International Finance
Economy

Indonesia pledges $40 bn for Jakarta’s urban regeneration

North Jakarta is predicted to submerge into the Java Sea by 2050

The Indonesian government has pledged to spend $40 billion for Jakarta’s urban regeneration to minimise its chances of slowly sinking into the Java Sea in the next decade, media reports said.

Borneo Island will soon become Indonesia’s new capital city. The country is expected to spend more than $33 billion to build a new city in the East Kalimantan province on Borneo Island.

The government will begin shifting to the new capital city in 2024, media reports said. Currently, only 60 percent of Jakarta’s population have access to pipe water infrastructure. This has forced the remaining population and businesses to utilise groundwater affecting the landscape. In this context, the government is also expected to construct a new sewage system in the Jakarta city.

The government has planned Jakarta’s urban regeneration through better infrastructure development. There is a possibility to build massive infrastructure without subsiding the ground if all of the city’s residents stop using groundwater. However, a chunk of Jakarta’s urban regeneration spending will be used for the development of mass transportation such as extending the new mass rapid transit (MRT) system, loopline railway, bus-only lanes and flyovers.

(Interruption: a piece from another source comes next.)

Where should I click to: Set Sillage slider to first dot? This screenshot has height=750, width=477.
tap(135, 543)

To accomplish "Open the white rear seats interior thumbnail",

Indonesia economist Bambang Brodjonegoro told Reuters “Jakarta is the centre of everything in Indonesia. What we are moving out of is the centre of administration, but finance (centres), businesses and trades will stay.”

Jakarta has more than a 10 million population and is one of the most heavily populated cities in the world. Brodjonegoro said that the plan to relocate the country capital stems from the government’s decision to reduce the population in the city.

Heri Andreas, who has examined Jakarta’s land subsidence for the last two decades warned that 95 percent of North Jakarta will submerge by 2050.